#### [Selected text]
****************
The result is, she’s practically constantly at work. You see, she’s one of the people who can’t ever close her eyes to an animal in need. Most people can. At worst, when people see an abandoned and/or hurt animal, they ignore them. At best, they call people like my girlfriend (okay, there are some who will try to take care of the animal themselves, but they are exceptions).

So the people who care, the people who can’t say no, have hardly any spare time. When my girlfriend is overworked and stressed (it happens sometimes), there is no easy way to take a break, because the animals keep coming, and coming: the reservoir of animals in dire situations is constant and infinite. You can imagine that it is very hard for her, and to people like her, to just not mind, to say that there is no more room or time or energy or money for that particular animal, knowing that they will suffer and die from lack of food, alone, maybe in the cold.

It’s obvious that this kind of care is draining, both mentally and physically. I don’t see any easy short term solution. Of course the long time solution is that we structurally change things. But long term plans, even if we have good hopes that they will work out, don’t help the animals that are in need right now, and they don’t help the people who can’t say no to their suffering.

So in the meantime, maybe we should distribute the work a little bit more. Maybe each of us who cares has to take some responsibility. Everyone can do something. You can adopt an animal, you can pay for vet costs, if you’re a vet you can do some volunteer work to make the cost for spaying/neutering or healing these strays (which society rather any individual should pay for) lower. And if you find a wounded animal, you can probably take it to the vet yourself (if you can catch it), rather than calling an overworked person who can’t say no and expect him or her to do it for you. So I guess my message is: if you care, then care.

And maybe then, if we all do our little bit of real, actual care, we can spread the work more evenly, and everybody gets to relax just a little bit, so that all of our care is more sustainable and we can keep on caring.

14 thoughts on “The trouble with caring

  1. Nice post Tobias. Maybe I’ve missed this in other posts of yours, but why are you not being judgmental when you say most people don’t care about (human or nonhuman) suffering? And why are you not cynical about people? I think I have an idea but am curious to hear from you.

    1. good question. in any case, i wasn’t *feeling* judgmental when i wrote it, or it was not meant as a judgment, if that makes sense.
      in any case, no, i believe in people (i think we have no other option than to believe in them). i believe in getting better, evolving, growing… and i believe we can see most of the human race as children still, who have yet to become mature.
      But even now, i think most people care, just not enough for them to get into action and forget their own woes.
      And of course, there is the thing that it’s not all our fault and responsibility 🙂 We’re living on a planet where there’s just a lot of suffering, maybe more than we could ever take care of right now even if we’d be at our best all the time 🙂

  2. A beautiful post which I’m sure Melanie really appreciates.
****************
#### [Provided records]
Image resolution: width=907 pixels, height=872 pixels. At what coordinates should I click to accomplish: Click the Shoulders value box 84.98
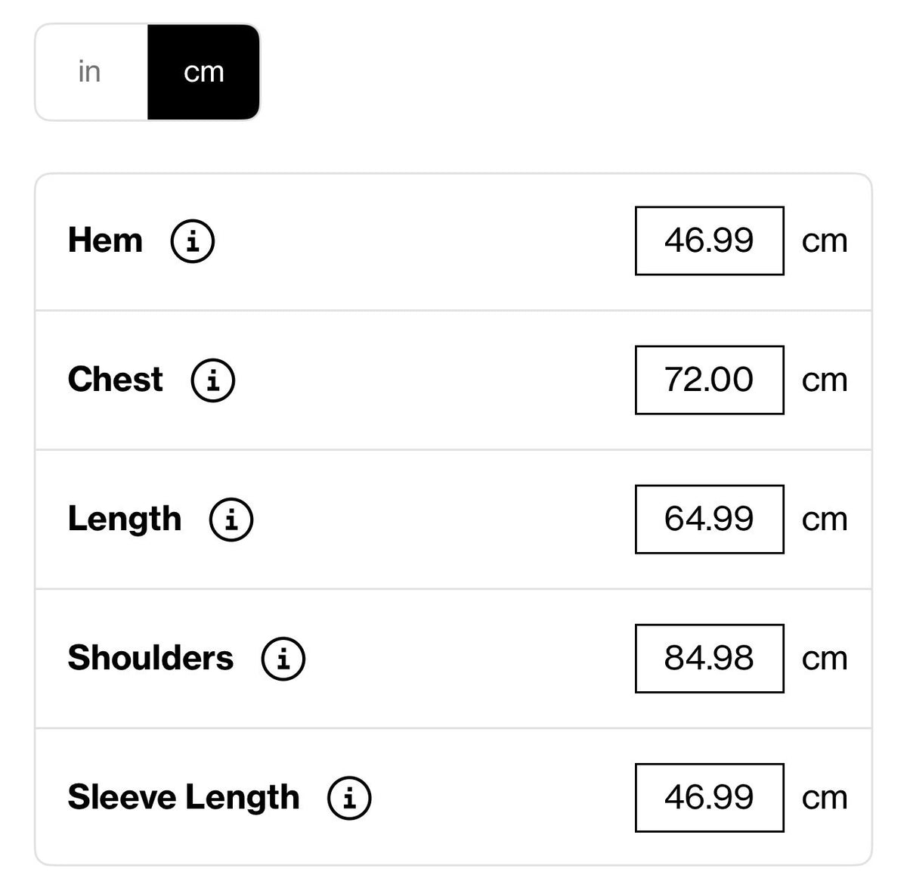pyautogui.click(x=709, y=658)
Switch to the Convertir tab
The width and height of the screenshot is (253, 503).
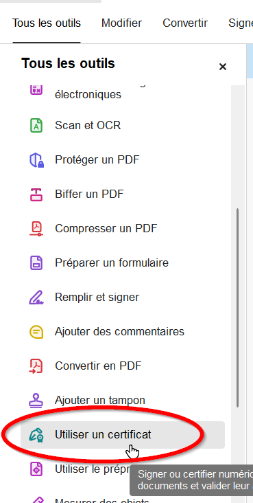click(185, 23)
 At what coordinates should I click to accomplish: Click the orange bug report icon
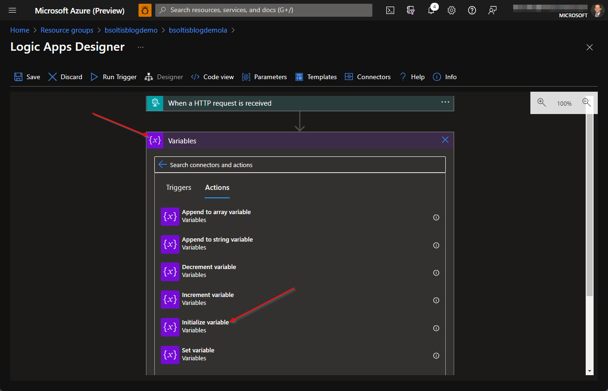coord(145,10)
****************
#### [Task statement]
Pick up the post on caring for animals in need, along with its comments, right after the last sentence shown above.

#### [Result]
    And beyond that, it’s an excellent call to arms for the many armchair activists among us. I mean, we can all get lazy. I think the internet is great in terms of raising awareness of animal rights issues, but often our response can be no more than a ‘like’ or a ‘share’ on facebook, or, if you’re feeling particularly feisty, the signing of an e-petition.

    Personally, I don’t go for the megaphone in the street approach to activism, but at least it involves getting away from your PC for an hour or two and talking to *actual* people (well, shouting at them, in many cases) face-to-face.

    There has to be a middle ground and I think this post demonstrates much of what that middle ground can and should be.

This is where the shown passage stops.